作業項目 1:
動物病院の経営についての本文抜粋では、看板犬として柴犬や紀州犬など「日本の素朴な毛並みの犬」がすすめられています。その理由を、本文に書かれている内容だけで1〜2文で説明してください。
作業項目 2:
動物病院の経営についての本文抜粋を、最後の文の後から書き継いでください。

本文抜粋:
動物病院に訪れる子犬などの動物は、2008年くらいから減少しています。人口減少にともない、ペット数も減少する一方、高度な医療技術を求める飼い主も増えています。動物病院のマネジメント次第で仕事の能率があがるポイントをお伝えします。
売上げはマネジメントにかかっている
動物病院を開業した当初は、来院数に伸び悩むこともあります。ひどい日は1日中、ペットがくるのを待つだけの日も。そんな日が続くとせっかく購入した高いお薬など、在庫倒れにならないかと心配にもなります。しかし、そんな時こそチャンスだと思わなければいけません。
・ペットが来院しなければ、こちらから伺う
そうはいいましても、院長と看護師さん2人が、散歩中の飼い主に突然話しかけるのは少し抵抗を感じる飼い主さんもおられるかも知れません。そこでおすすめは、看板犬はじめペットを飼うことです。
・ペットを飼っている人は犬も好き?
おすすめは柴犬(豆シバもOK)、紀州犬など日本の素朴な毛並みの犬がおすすめです。従順だからです。訓練学校でしつけされた看板犬を受付に配置させることで、受付がなごやかになりますし、防犯にもなります。従順な看板犬であれば、来院客がくれば、ワンワンと知らせてくれることもあります。

提供データ:
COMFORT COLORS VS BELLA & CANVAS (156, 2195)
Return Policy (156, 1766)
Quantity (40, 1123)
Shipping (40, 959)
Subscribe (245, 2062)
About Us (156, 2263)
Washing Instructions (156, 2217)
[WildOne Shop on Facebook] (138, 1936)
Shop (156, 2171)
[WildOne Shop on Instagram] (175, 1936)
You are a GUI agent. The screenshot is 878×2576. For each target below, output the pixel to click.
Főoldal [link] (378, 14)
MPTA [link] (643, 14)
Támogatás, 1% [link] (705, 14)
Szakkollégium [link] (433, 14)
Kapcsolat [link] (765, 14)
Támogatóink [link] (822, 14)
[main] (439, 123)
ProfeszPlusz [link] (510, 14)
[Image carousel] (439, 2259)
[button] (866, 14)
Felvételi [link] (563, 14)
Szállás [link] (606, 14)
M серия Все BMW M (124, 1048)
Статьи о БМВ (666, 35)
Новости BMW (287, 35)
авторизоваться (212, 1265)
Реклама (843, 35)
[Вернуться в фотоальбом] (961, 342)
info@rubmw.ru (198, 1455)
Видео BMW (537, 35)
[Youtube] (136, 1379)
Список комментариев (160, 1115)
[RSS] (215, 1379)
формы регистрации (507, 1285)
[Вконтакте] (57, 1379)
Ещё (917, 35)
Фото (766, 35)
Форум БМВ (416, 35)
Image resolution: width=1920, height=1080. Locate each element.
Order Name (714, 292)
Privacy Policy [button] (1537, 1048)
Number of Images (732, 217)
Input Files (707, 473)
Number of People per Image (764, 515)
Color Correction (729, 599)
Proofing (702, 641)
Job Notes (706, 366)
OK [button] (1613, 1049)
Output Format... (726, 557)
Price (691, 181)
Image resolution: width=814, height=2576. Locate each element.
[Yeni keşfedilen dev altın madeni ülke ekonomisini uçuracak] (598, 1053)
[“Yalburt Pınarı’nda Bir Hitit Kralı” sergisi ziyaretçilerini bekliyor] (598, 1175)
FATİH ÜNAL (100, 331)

解答欄 1:
そうした犬は従順だからです。従順な看板犬であれば、来院客がきたときにワンワンと知らせてくれることもあると本文は述べています。

解答欄 2:
来院数が少ない時期は、看板犬を連れてご近所を散歩し、道すがら出会う飼い主さんに、新しい動物病院ができたと知らせることが必要です。そのために、パンフレットも準備してお散歩に日々出かけることになります。もちろん、声掛けは予防接種の案内が名目です。そうすれば、啓蒙活動にもなります。受付にスペースがない場合、小さなスペースで飼えるペットでもいいでしょう。獣医さんの好感度もあがります。
一般的に、家から近い動物病院に通いがちですが、あえて院長先生や看護師さんから、パンフレットをもらえば、何かペットに起こった時に、きっと相談の電話がかかってくるはずです。
スタッフとコミュニケーションがとれているか?
3カ月を過ぎたあたりから、動物病院へのペット来院数が増えてきます。院長、看護師、受付の仕事はハッキリ区分しているから安心だと思っているのは院長だけです。特に、受付は会計やお薬の処方など看護師と連携し、飼い主さんとコミュニケーションを図らなければいけませんので、かなりストレスフルな状態になっているはずです。
看板犬には癒されるとしても、院長は獣医師で経営者でありつつも、スタッフの上司でもあります。スタッフが毎日やる気をもって頑張れるように、時にはミーティングの機会を設けること、飼い主だけでなくスタッフの話も聞き、問題の表面化、対策、解決とつなげていくことができる雰囲気づくりも重要なポイントです。
BGMは意外に効果的なマネジメントアイテム
動物病院への来院数が多い日などは、ペットであふれかえり、ペットの鳴き声だけで院内はにぎやかな日もあるでしょう。ですが、BGMは意外に仕事をはかどる有効なアイテムなんです。音楽は飼い主の心を癒します。もしかしたら重病なのかも知れないと心配する飼い主さんや、診察台の上で怖がらないかなと心配されている飼い主さんは、表面的にはペットに癒され笑顔ですが、実はストレスフルなのです。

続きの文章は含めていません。